Although the database of payments to physicians from pharmaceutical and device companies, required by the recently passed Physician Payments Sunshine Act, will not be posted until September 2013, some are predicting that its impact will reduce such payments. A recent article in Kaiser Health News described how the new law will require companies to begin recording any physician payments that are worth more than $10 in 2012 and to report them on March 31, 2013.
Payments include stock options, research grants, knickknacks, consulting fees and travel to medical conferences at hotels.
In comparing the newly passed law with the experience of Vermont, where reporting has been required since 2002, Kaiser noted that the Sunshine Act “may curb the payments.” A report from Vermont’s attorney general showed that total payments to physicians dropped 13 percent in fiscal 2009 to $2.6 million.
While advocates of such laws believe that industry “compensation can affect a doctor's choice of drugs or treatment,” exposing such payments, despite their beliefs will not dissuade such behavior—it will dissuade doctors from working with industry. When doctors, who firmly and rightly believe that their work with industry is legitimate, feel their work is being questioned, patients will suffer, and so will future generations of doctors and researchers.
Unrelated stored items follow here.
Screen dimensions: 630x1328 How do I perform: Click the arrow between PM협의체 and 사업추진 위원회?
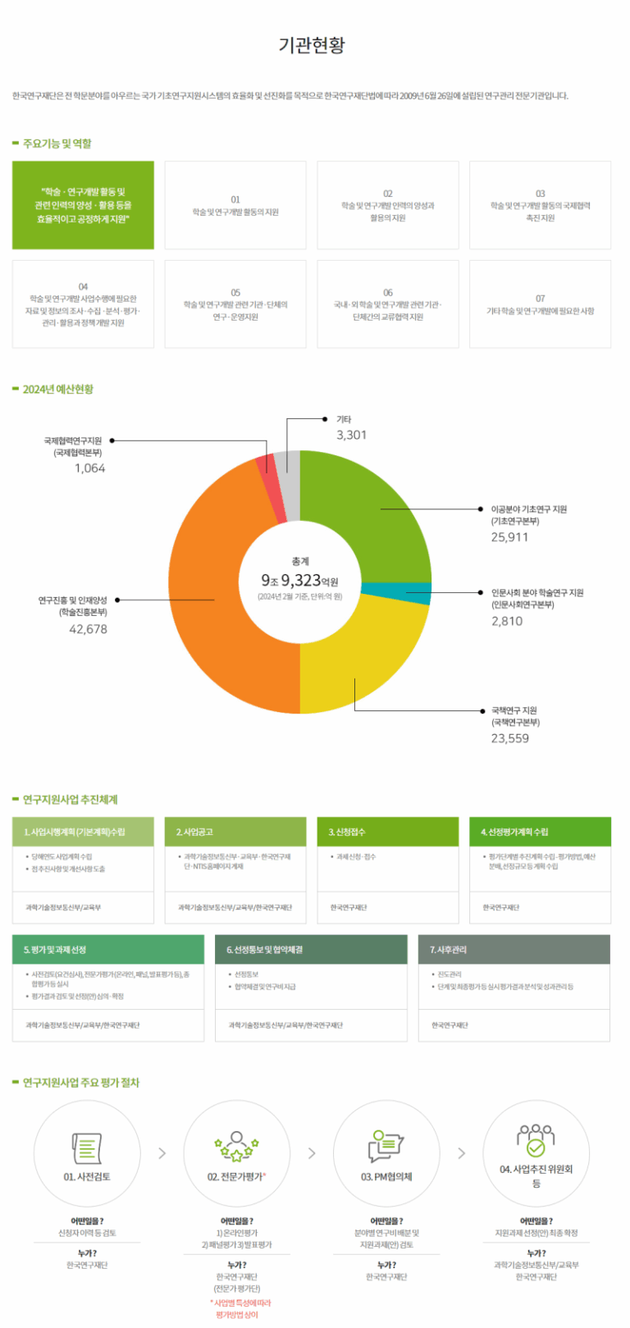point(461,1153)
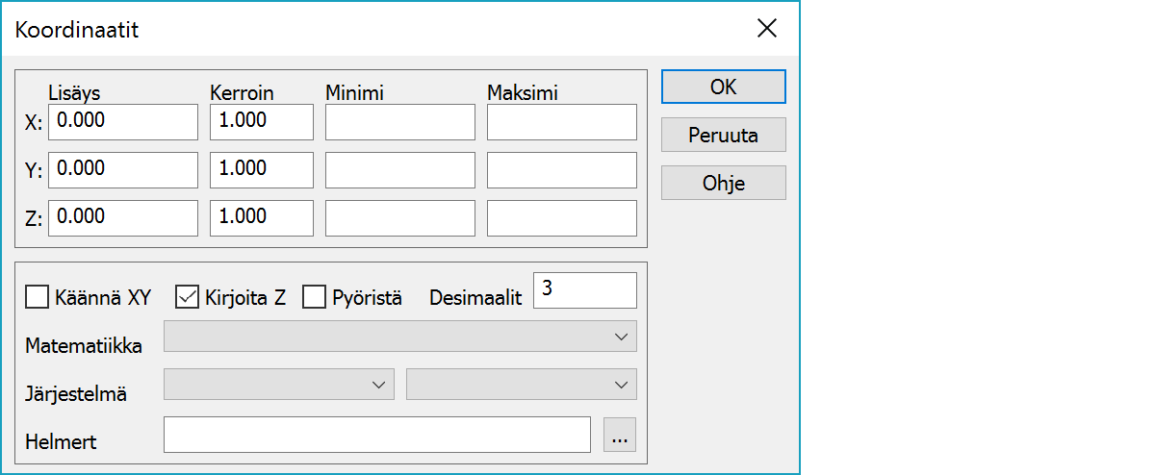Screen dimensions: 1155x475
Task: Enable the Käännä XY checkbox
Action: tap(37, 297)
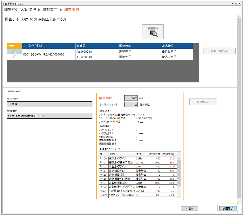
Task: Uncheck the display checkbox for Axis#0001A
Action: [x=15, y=52]
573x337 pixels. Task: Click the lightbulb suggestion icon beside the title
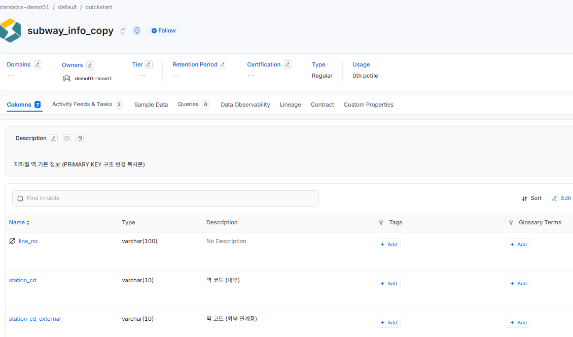137,31
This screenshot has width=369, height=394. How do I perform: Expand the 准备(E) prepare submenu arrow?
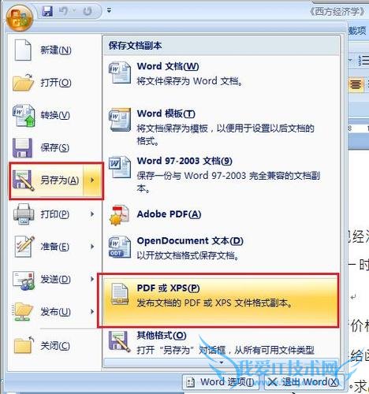(x=92, y=247)
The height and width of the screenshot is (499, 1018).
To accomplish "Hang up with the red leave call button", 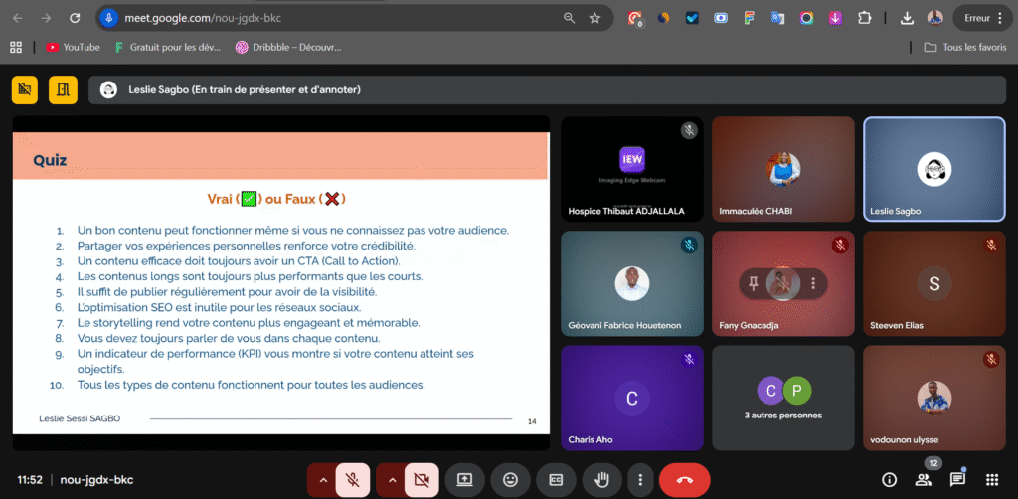I will click(684, 480).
Despite the numbers showing that payments have “been going down steadily for the last three years," in Vermont, it is not just gifts that health care providers will not accept. Soon, physicians will not participate in clinical trials, FDA regulated medical education, conventions, and even research. What perception has changed over the past few decades that would force doctors away from collaboration and partnerships that have advanced life spans, lengthened survival rates, provided vaccines, and so much more?
In addition to Vermont, similar legislation in Massachusetts and Minnesota, have also outlawed many forms of corporate gift-giving, although they do allow doctors to accept speaking fees and most product samples, and all three states allow research grants.
Even with the restrictions put in place by the Sunshine Act, supporters believe it will “lower health care costs and strengthen patient-doctor relationships." Without any research or evidence to support this claim—other than using more generics, and brain scans—impeding a physicians freedom to pursue other interests, research, and financial incentives will likely hurt patient-doctor relationships.
This is even more realistic considering numerous doctors are no longer taking patients for Medicare and Medicaid because of low reimbursement, and many are leaving private practice for bigger institutions due to overhead costs and administrative burdens.
Moreover, doctors barely have enough time in the day to squeeze in enough fifteen minute appointments to make due, let alone read journals about new treatments or attend educational programs to learn about different medicines. As a result, if the databases are used by media and critics of industry to characterize the partnership between industry and physicians as negative, there is no question that innovation will be stifled and patients will suffer.
As Dr. Thomas Stossel, the director, division of translational medicine at Harvard, co-founder of the Association of Clinical Researchers and Educators (ACRE) noted, "The use of the term 'sunshine' has an implicit aura of corruption." The reality is, once payments are published, the public and critics will soon begin to realize that there is nothing to hide, and that these relationships are essential for advancing medicine and making people’s lives healthier and longer, as they have for decades.
Regardless of the irrefutable evidence from the past and present regarding the effectiveness and impact industry-physician relationships have created, some feel that payments can create conflicts of interest. For example, Kevin P. Weinfurt, an associate professor of psychology and neuroscience at Duke University, found that patients in clinical trials “were particularly troubled when doctors owned stock in the companies that were managing the clinical trials." He noted that patients “felt somehow that this physician could do something in the trial that could make the company a lot of money, which would then make him a lot of money."
First, without company support, many of these clinical trials would not be possible and patients without access to treatments would be left with no options, and other patients would not benefit from their experience and research.
Second, it’s troubling to think that people may be more concerned with investments into life saving medicines and technologies more than the bankers and traders on Wall Street who put our economy into turmoil.
The fact is, clinical trials are heavily regulated by the FDA and other oversight is tremendous. With a success rate being so low for a drug making it to the market after years of development, and almost a billion dollars, patients in these trials must not have realized that making money is not the goal of the physician—creating a new medicine to help people is.
As a growing number of pharmaceutical companies have already begun posting payments to physicians, the new federal databases inclusion of explanations of what services the physicians provided in return for the payments will be crucial.
As a result, being able to determine whether their doctors are heavily invested in companies will give patients more information to make decisions about their health. It will also “give the public greater confidence in the nature of the relationships" between companies and physicians."